BEGIN INPUT DATA
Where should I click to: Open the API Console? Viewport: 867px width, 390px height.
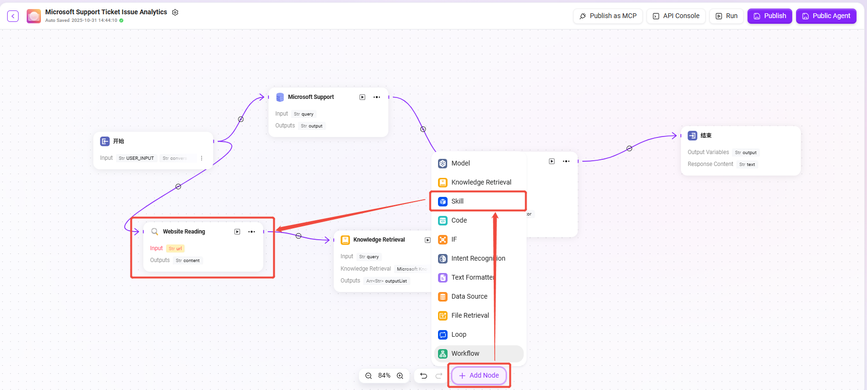[x=676, y=16]
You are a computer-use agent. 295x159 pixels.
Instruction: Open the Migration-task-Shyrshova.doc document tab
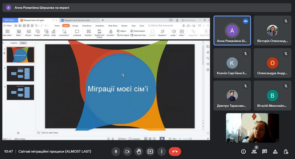point(77,20)
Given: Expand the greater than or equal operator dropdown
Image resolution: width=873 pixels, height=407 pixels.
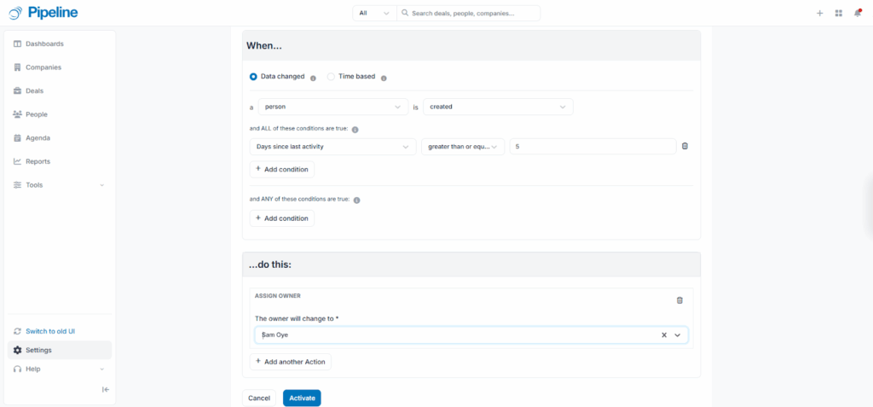Looking at the screenshot, I should [462, 147].
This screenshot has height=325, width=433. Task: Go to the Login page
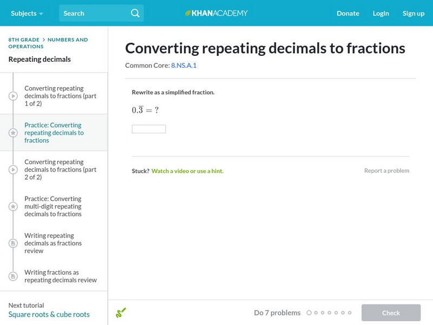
END INPUT DATA
REQUIRED WORK -> Give the entries above again, exactly as written and free of images.

WORKED SOLUTION ->
Where should I click to: Open the API Console? Viewport: 867px width, 390px height.
[x=676, y=16]
You are a computer-use agent. 295x159 pixels.
Instruction: Open the Migration-task-Shyrshova.doc document tab
point(77,20)
Given: Expand the greater than or equal operator dropdown
Image resolution: width=873 pixels, height=407 pixels.
Looking at the screenshot, I should [462, 147].
This screenshot has height=325, width=433. Task: Go to the Login page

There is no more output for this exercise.